*** Opening of GIVEN ENTRIES ***

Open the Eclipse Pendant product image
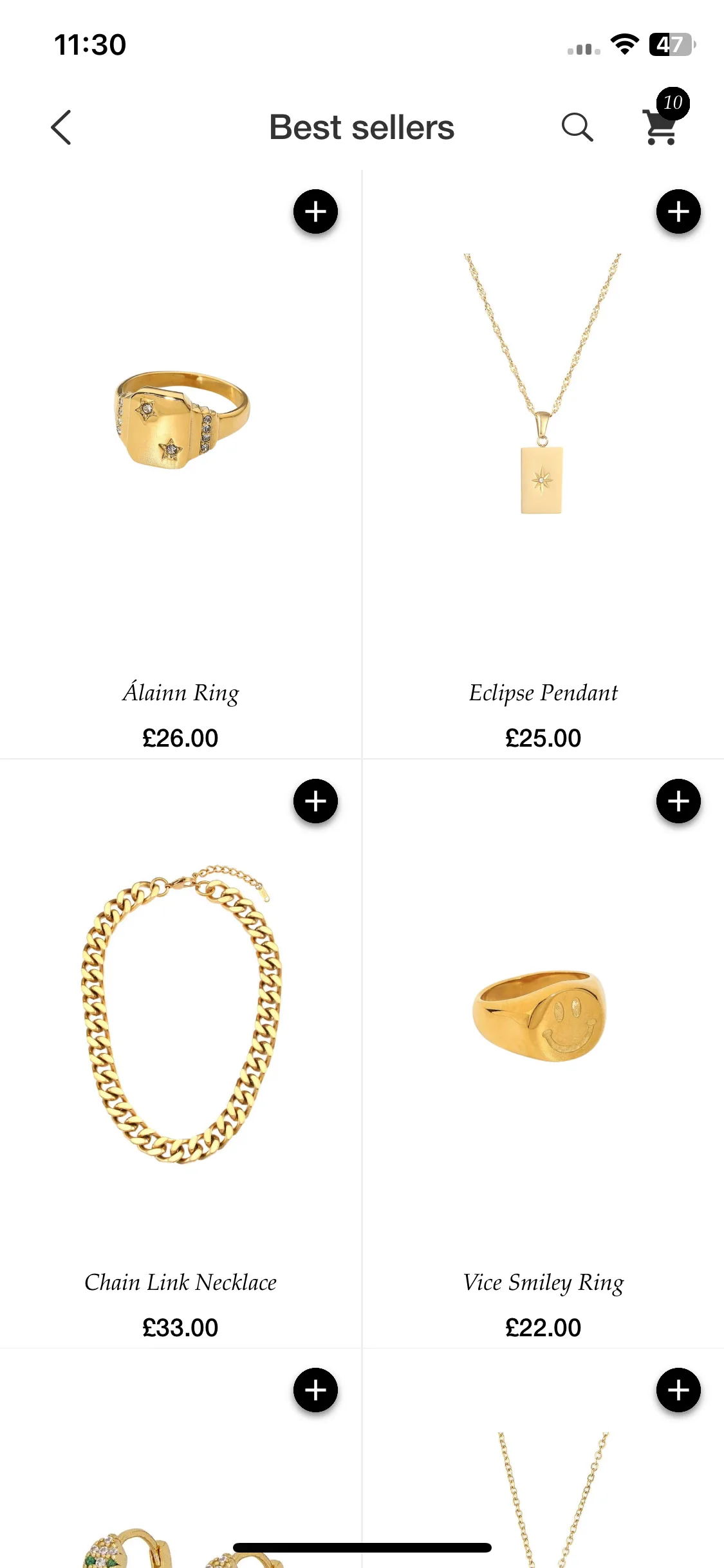Screen dimensions: 724x1568 [x=543, y=384]
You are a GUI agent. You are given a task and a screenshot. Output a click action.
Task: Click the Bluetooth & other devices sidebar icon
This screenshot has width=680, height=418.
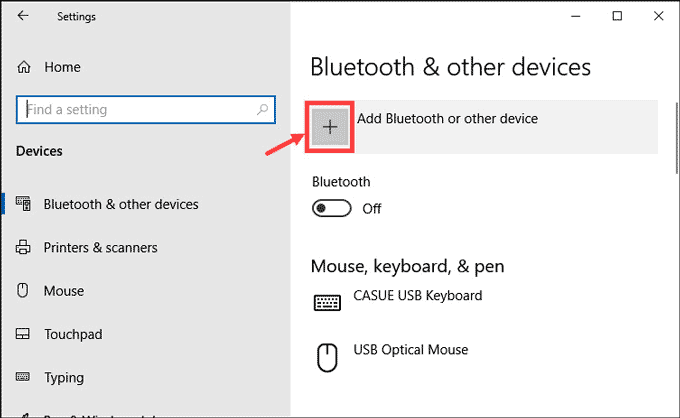[x=23, y=204]
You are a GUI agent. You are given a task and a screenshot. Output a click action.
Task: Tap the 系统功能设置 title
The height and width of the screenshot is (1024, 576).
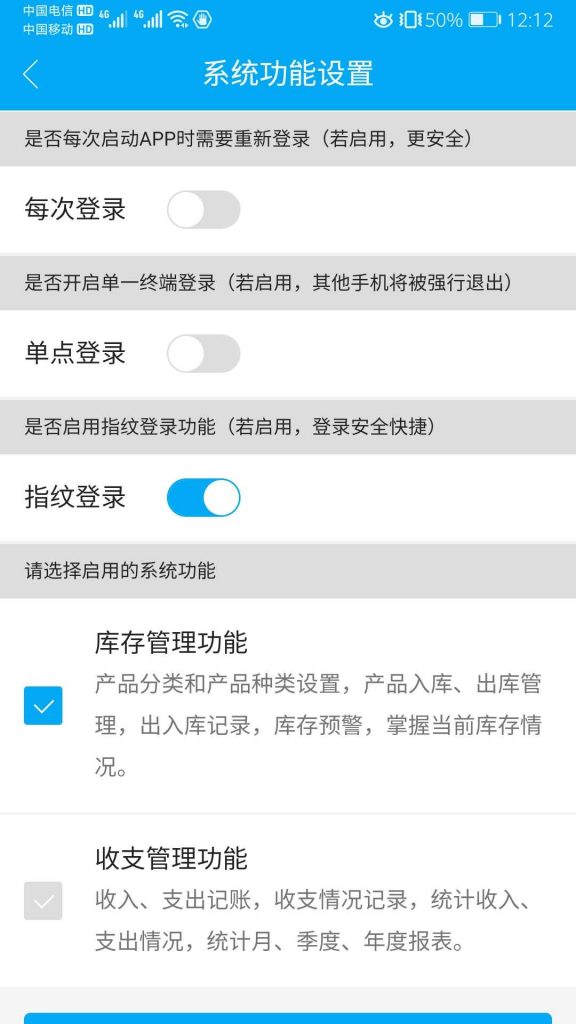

*** Close of GIVEN ENTRIES ***

TRY IT: Each entry above is to be written out exactly. The pictures stay out.

SOLUTION TO THE PROBLEM:
Open the Eclipse Pendant product image
Screen dimensions: 724x1568 [x=543, y=384]
You are a GUI agent. You are given a task and a screenshot. Output a click action.
Task: Click the Bluetooth & other devices sidebar icon
This screenshot has width=680, height=418.
[x=23, y=204]
You are a GUI agent. You are given a task and a screenshot. Output a click action.
Task: Tap the 系统功能设置 title
The height and width of the screenshot is (1024, 576).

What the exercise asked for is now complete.